*AIM*. Recast every line of the material below as a JSON list of strings, one string per line, with blank lines left out. Leave the pictures out of your answer.
-------- GIVEN DATA --------
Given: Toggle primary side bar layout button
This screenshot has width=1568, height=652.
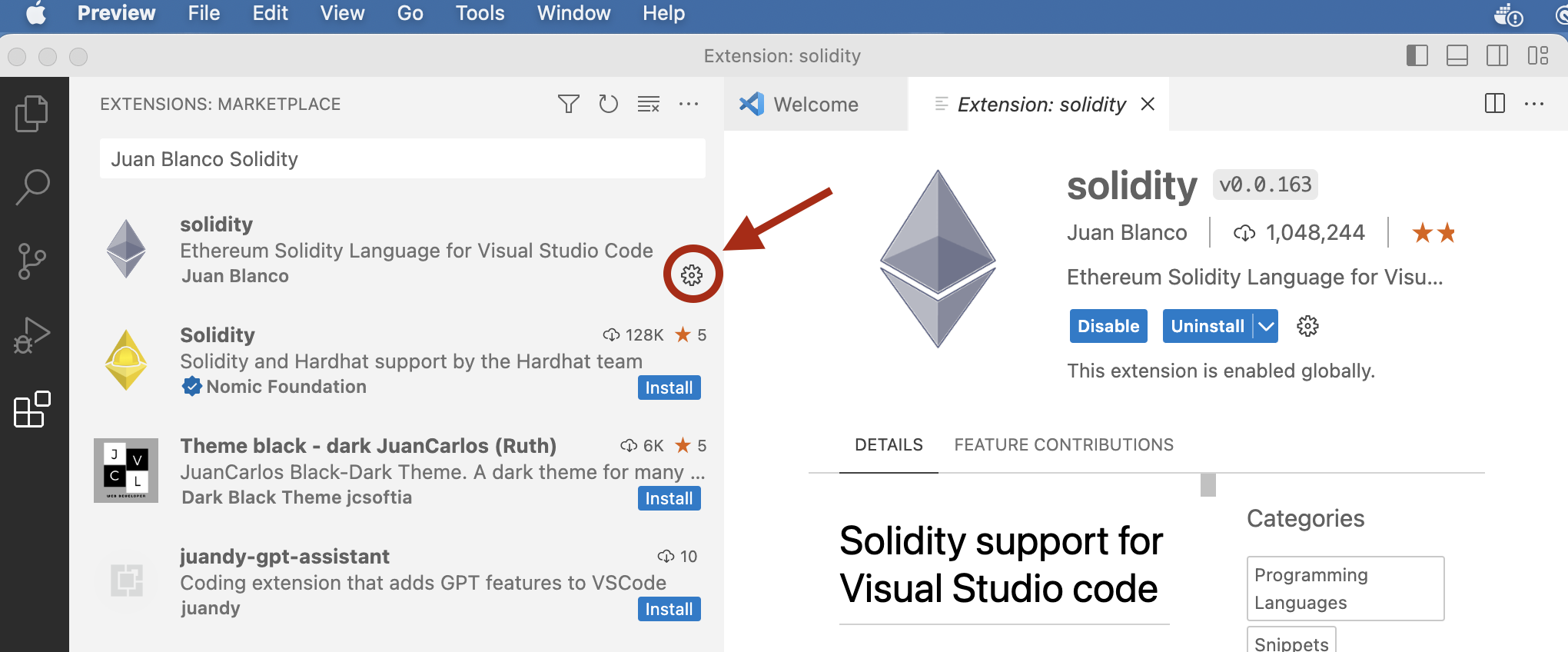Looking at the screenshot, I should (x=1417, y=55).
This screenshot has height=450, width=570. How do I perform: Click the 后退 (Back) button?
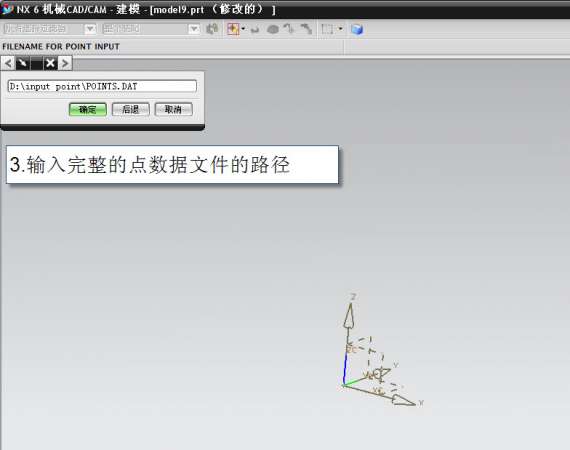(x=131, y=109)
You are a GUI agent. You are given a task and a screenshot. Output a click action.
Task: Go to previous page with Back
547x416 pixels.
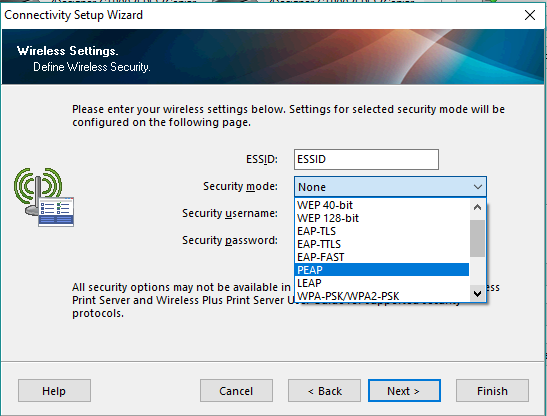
--------
*SOLUTION TO THE PROBLEM*.
[
  "Given: Toggle primary side bar layout button",
  "This screenshot has width=1568, height=652.",
  "Looking at the screenshot, I should (x=1417, y=55).",
  "This screenshot has height=450, width=570. How do I perform: Click the 后退 (Back) button?",
  "(x=131, y=109)",
  "You are a GUI agent. You are given a task and a screenshot. Output a click action.",
  "Task: Go to previous page with Back",
  "547x416 pixels."
]